▶ _Brief_
Please print nothing but the lines from the one with "Instruction: Click the Save button" to the last line of the records below, and omit pictures.

▶ _Collected data_
────────────────
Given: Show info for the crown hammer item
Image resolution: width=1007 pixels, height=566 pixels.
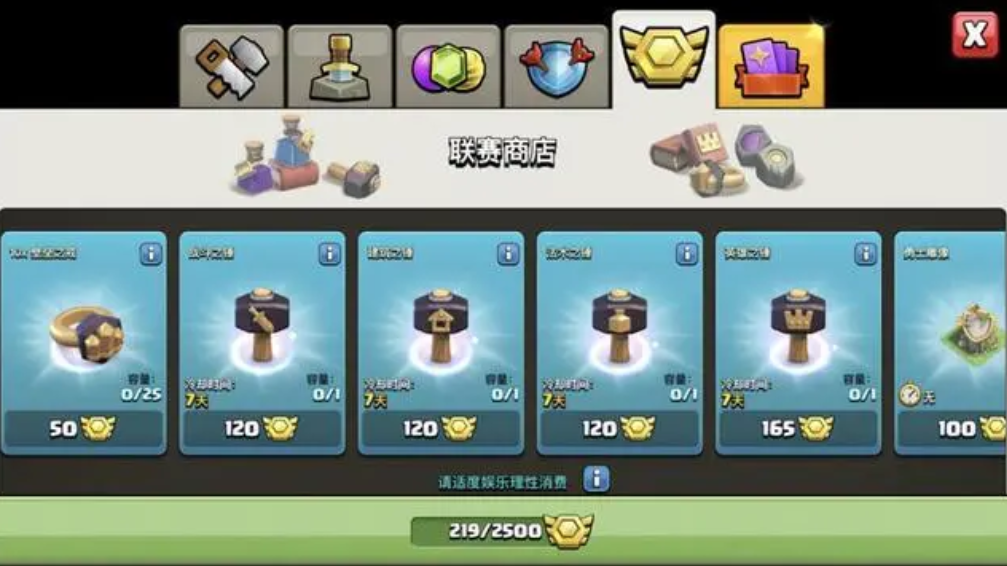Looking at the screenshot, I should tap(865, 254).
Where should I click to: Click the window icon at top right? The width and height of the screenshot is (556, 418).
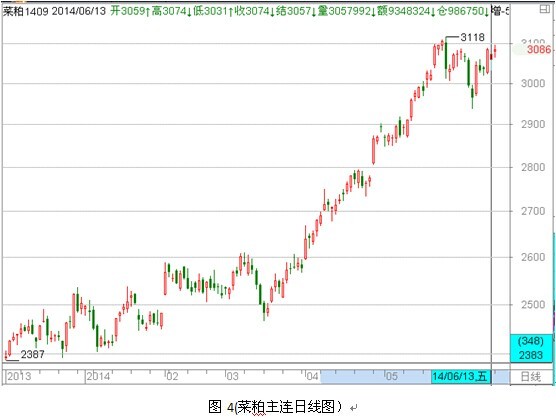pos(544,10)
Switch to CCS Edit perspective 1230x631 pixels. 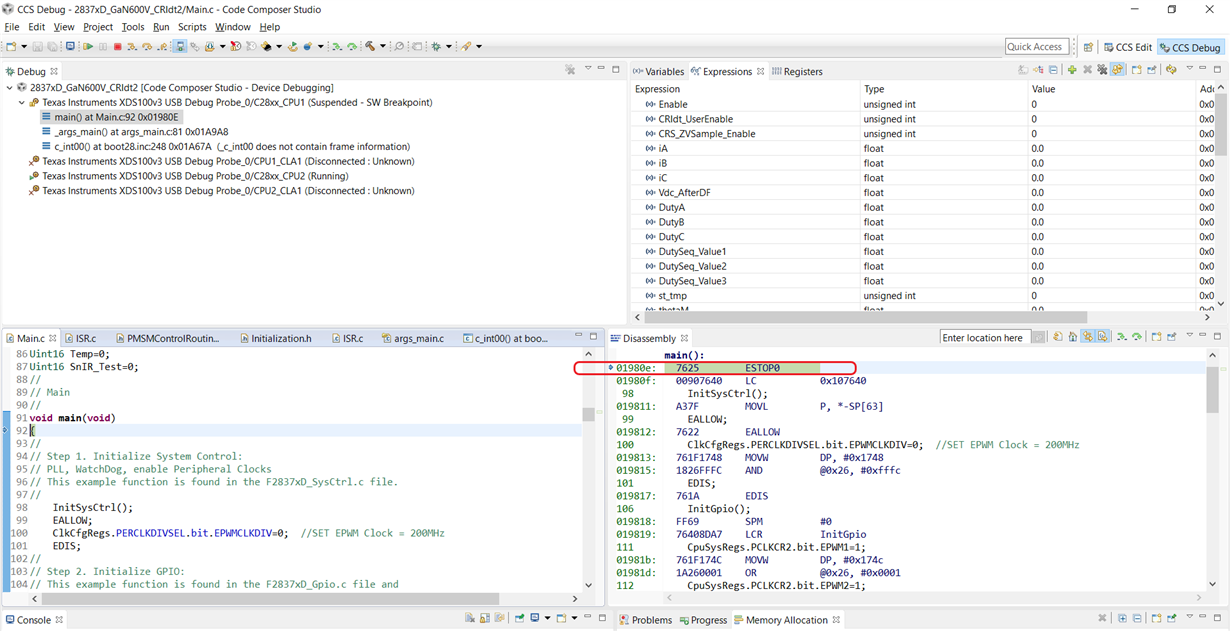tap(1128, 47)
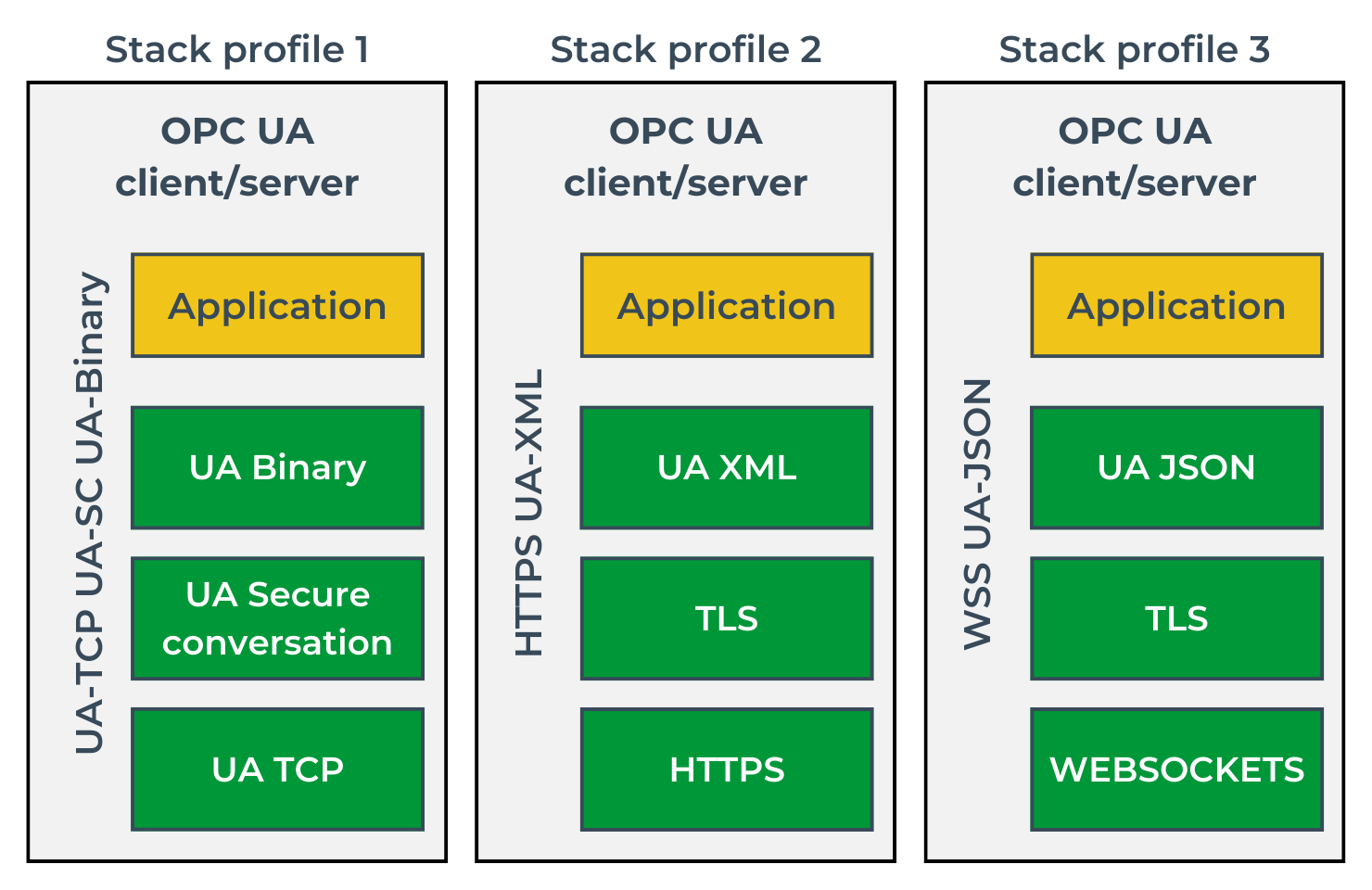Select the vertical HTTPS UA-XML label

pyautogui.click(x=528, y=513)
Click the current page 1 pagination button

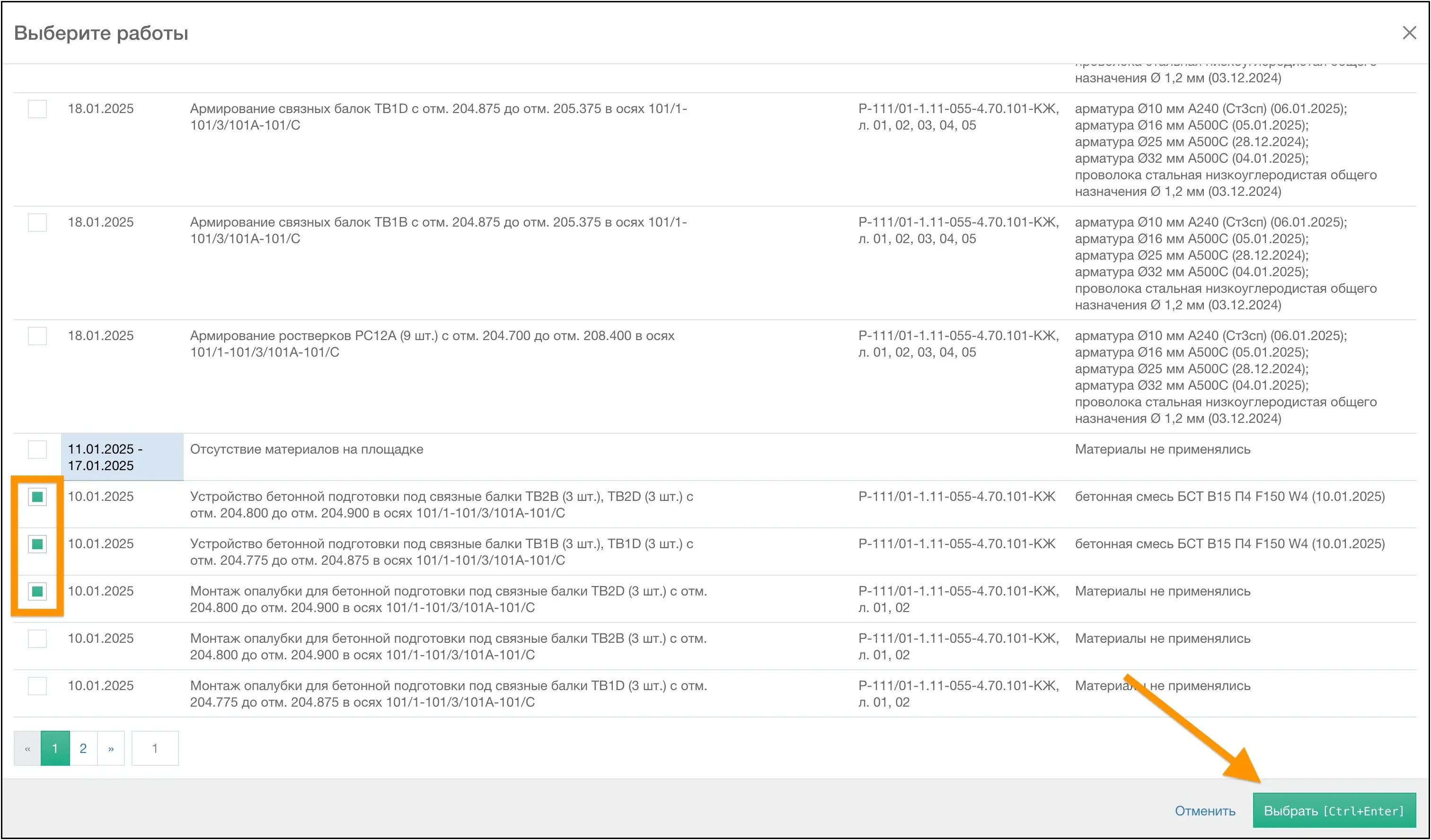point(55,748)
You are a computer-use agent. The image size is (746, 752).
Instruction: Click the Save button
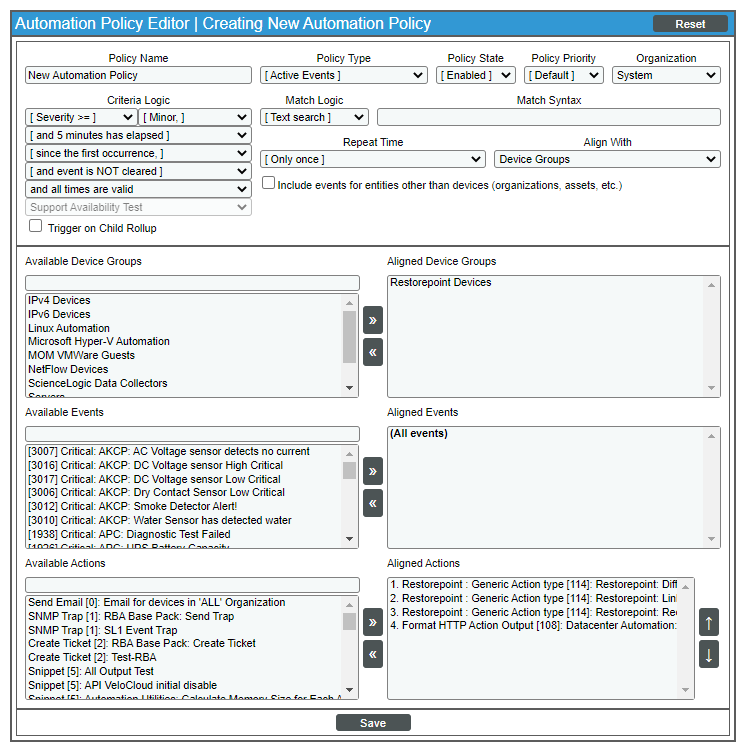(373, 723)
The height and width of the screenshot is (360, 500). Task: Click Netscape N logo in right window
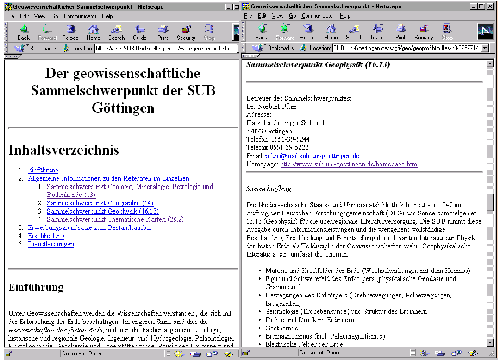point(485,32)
────────────────
▶ _Exercise solution_
Instruction: Click the Save button
(373, 723)
The height and width of the screenshot is (360, 500). Task: Click Netscape N logo in right window
point(485,32)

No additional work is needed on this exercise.